» **Aim**
List every line of the data below that contains the string "width". Case counts.

» **Data extract**
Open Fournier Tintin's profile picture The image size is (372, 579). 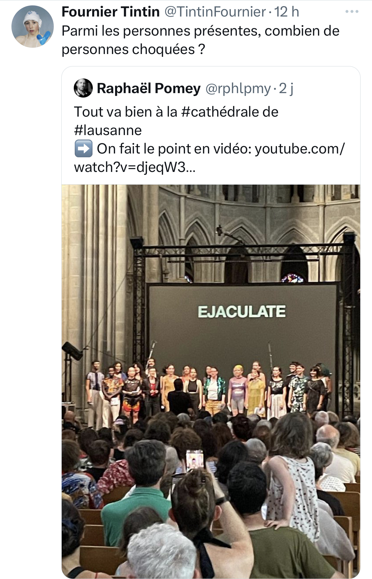point(32,26)
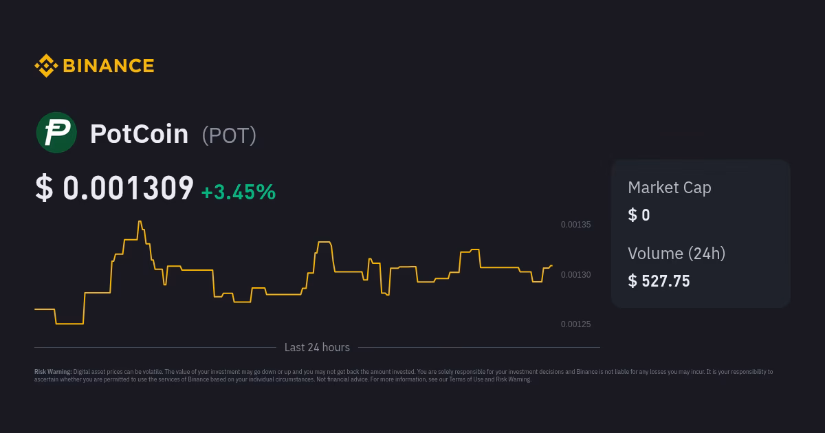Click the Last 24 hours caption
The image size is (825, 433).
click(x=317, y=347)
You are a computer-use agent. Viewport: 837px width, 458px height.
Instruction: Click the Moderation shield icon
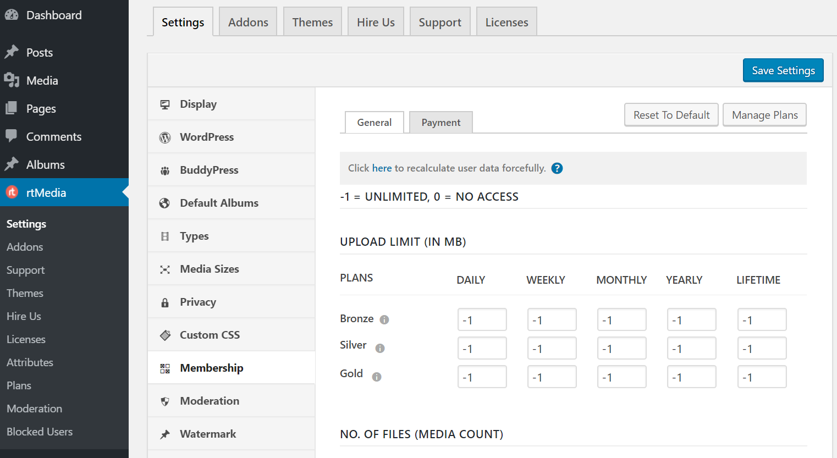click(x=164, y=400)
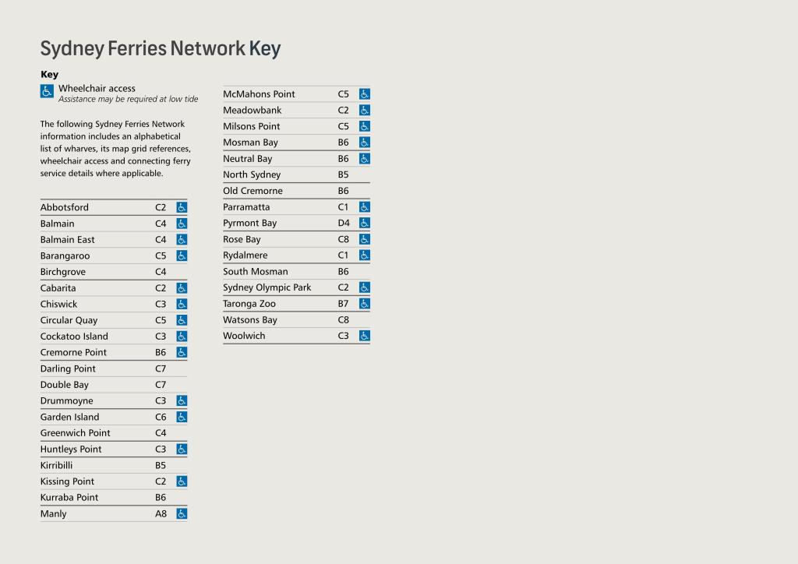Click the wheelchair icon next to Abbotsford
The width and height of the screenshot is (798, 564).
coord(182,207)
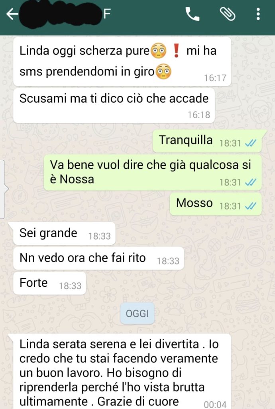The image size is (275, 409).
Task: Tap blue read ticks on 'Mosso' message
Action: (x=251, y=206)
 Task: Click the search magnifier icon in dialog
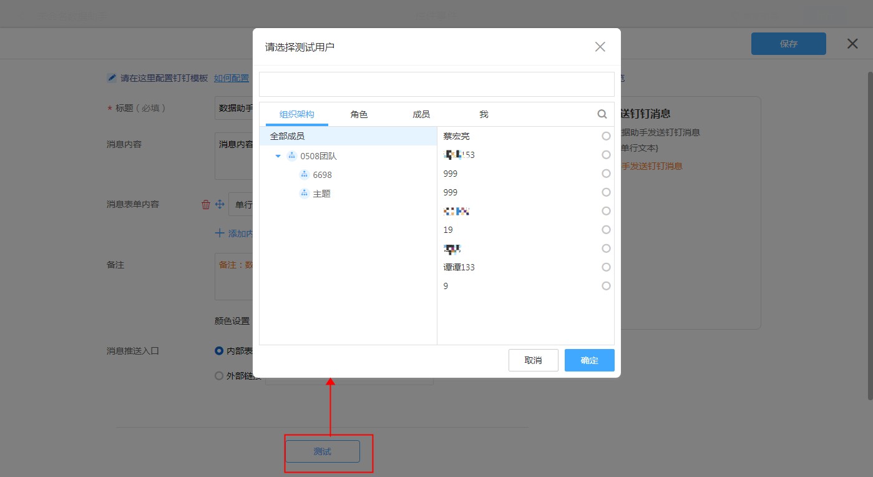(x=602, y=114)
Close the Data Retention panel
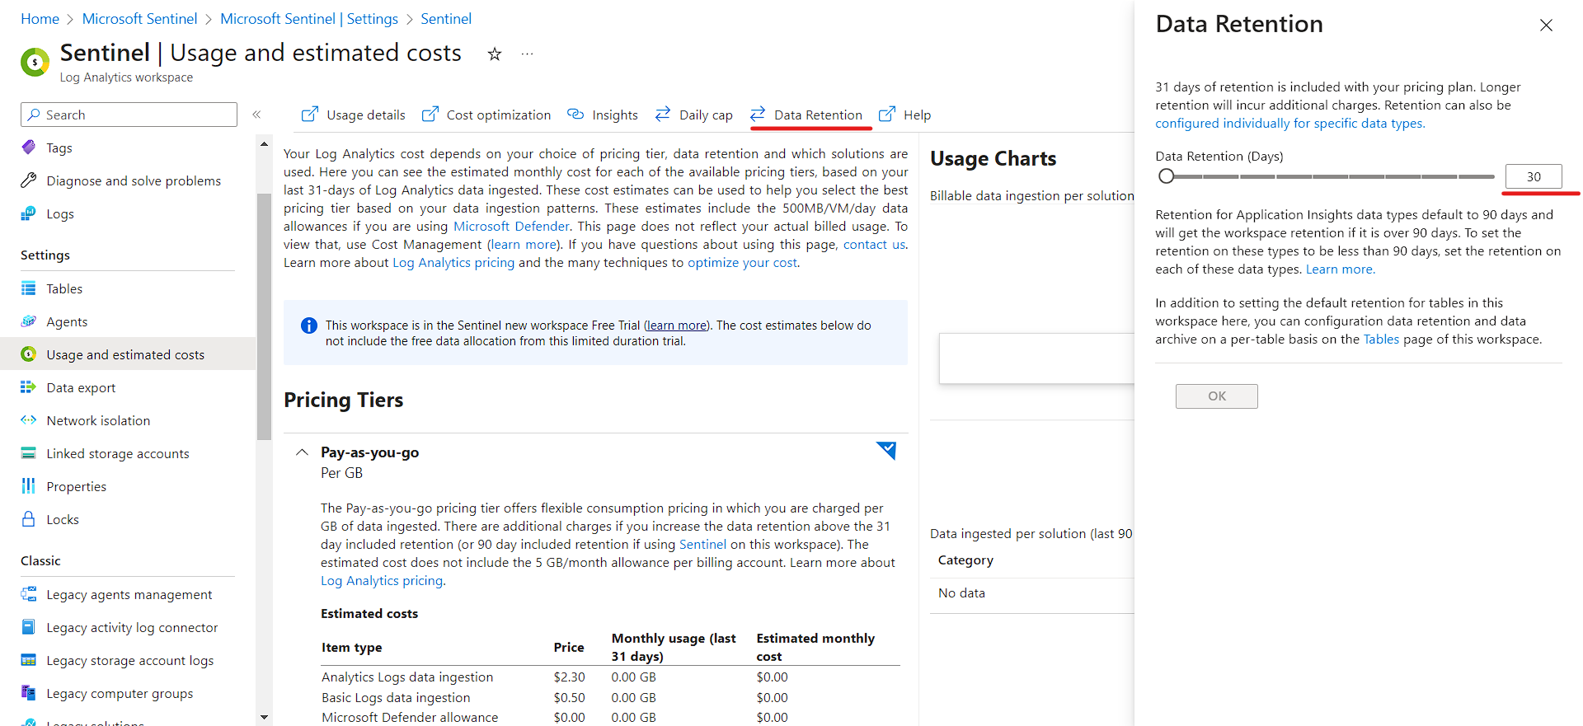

» **Output below**
You are a computer-use agent. Viewport: 837px width, 458px height.
The width and height of the screenshot is (798, 564).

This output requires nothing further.